Guilherme de Pádua morreu no aniversário de estreia da novela 'Explode Coração'

***ARQUIVO*** O ator Guilherme de Pádua concede entrevista na delegacia onde esteve preso, em 1992. (Foto:  Frederico Rozario/Folhapress)
***ARQUIVO*** O ator Guilherme de Pádua concede entrevista na delegacia onde esteve preso, em 1992. (Foto: Frederico Rozario/Folhapress)

SÃO PAULO, SP (FOLHAPRESS) - Há uma coincidência que circunda a morte do ator Guilherme de Pádua, ocorrida neste domingo, dia 6, depois de um infarto. Essa é a data exata em que se completam 27 anos da estreia da novela "Explode Coração", primeiro folhetim que Gloria Perez escreveu após a morte da filha, Daniella Perez, em 1992.

Daniella Perez foi morta a facadas enquanto estava no ar na novela "De Corpo e Alma", também de autoria de sua mãe. A Justiça condenou Guilherme de Pádua, colega de elenco da atriz, e a então mulher dele, Paula Thomaz, pelo crime ocorrido 30 anos atrás.

O ex-ator morreu aos 53 anos, após sofrer uma parada cardíaca, de acordo com o pastor Márcio Valadão, líder da Igreja Batista da Lagoinha, à qual De Pádua também era filiado.

Localizada em Belo Horizonte, cidade natal de Pádua, a congregação foi quem acolheu o ex-ator após sua saída da prisão e o ordenou pastor há cinco anos. A morte foi confirmada pela assessoria de imprensa da Igreja Batista de Lagoinha.

"É um moço que a sociedade não compreende, porque praticou aquele crime da Daniella Perez. Mas ele se converteu. Era uma lagarta que virou borboleta. Ele dentro de casa agora caiu e morreu. Caiu e morreu", disse Valadão, durante transmissão ao vivo em suas redes sociais.
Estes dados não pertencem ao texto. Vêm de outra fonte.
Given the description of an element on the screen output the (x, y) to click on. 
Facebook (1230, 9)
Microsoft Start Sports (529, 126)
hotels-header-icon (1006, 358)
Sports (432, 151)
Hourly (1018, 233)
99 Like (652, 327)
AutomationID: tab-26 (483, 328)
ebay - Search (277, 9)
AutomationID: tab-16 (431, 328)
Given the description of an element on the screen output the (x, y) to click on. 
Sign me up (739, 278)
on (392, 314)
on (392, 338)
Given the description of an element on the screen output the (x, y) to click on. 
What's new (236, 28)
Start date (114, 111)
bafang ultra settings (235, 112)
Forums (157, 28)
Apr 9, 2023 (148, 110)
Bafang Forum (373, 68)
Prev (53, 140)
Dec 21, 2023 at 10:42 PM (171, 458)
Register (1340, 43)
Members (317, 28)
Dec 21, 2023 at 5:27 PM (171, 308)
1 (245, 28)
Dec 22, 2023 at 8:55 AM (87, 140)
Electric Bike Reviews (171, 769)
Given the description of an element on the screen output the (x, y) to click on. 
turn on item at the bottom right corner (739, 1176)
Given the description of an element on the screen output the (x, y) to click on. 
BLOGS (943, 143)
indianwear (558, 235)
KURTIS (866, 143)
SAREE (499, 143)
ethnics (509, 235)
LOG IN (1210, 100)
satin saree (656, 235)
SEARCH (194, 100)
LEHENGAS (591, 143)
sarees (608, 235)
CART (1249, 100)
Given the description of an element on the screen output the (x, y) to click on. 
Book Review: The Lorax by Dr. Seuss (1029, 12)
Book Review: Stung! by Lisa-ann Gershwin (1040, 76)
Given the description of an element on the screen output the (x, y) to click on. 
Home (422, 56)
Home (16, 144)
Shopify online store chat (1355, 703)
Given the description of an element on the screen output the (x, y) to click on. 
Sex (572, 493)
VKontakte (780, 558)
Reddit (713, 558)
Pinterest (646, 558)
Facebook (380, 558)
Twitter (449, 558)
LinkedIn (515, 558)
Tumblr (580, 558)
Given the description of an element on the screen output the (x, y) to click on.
De Pádua ganhou projeção nacional na novela "De Corpo e Alma", exibida pela Globo na década de 1990. Nela, fazia par romântico com Daniella Perez, filha da autora, Gloria Perez. Em 28 de dezembro de 1992, no entanto, o corpo da mocinha do folhetim foi encontrado num matagal na Barra da Tijuca, com 18 perfurações, a maioria concentradas na região do coração.

O relato de uma testemunha levou a polícia a De Pádua e à então mulher dele, Paula Thomaz. Cada um dos dois foi condenado por homicídio qualificado a uma pena de quase 20 anos de prisão, após o júri popular acatar a tese da acusação de que o casal premeditou o crime --Thomaz, por ciúmes do marido; Pádua, por vingança contra a autora da novela, já que seu papel na trama vinha sendo reduzido.

Os dois apresentaram, nos últimos anos, versões diferentes para o crime. Thomaz nega que tenha participado. De Pádua, que, em depoimentos à polícia, assumira a culpa, depois passou a sustentar a tese de que a sua então mulher, tomada de ciúmes pela relação dos dois parceiros de cena, é quem teria se atracado com Daniella Perez no matagal.

O caso recentemente veio à tona por causa dos 30 anos da morte da atriz e da série documental "Pacto Brutal", da HBO Max, que se debruçou sobre o crime.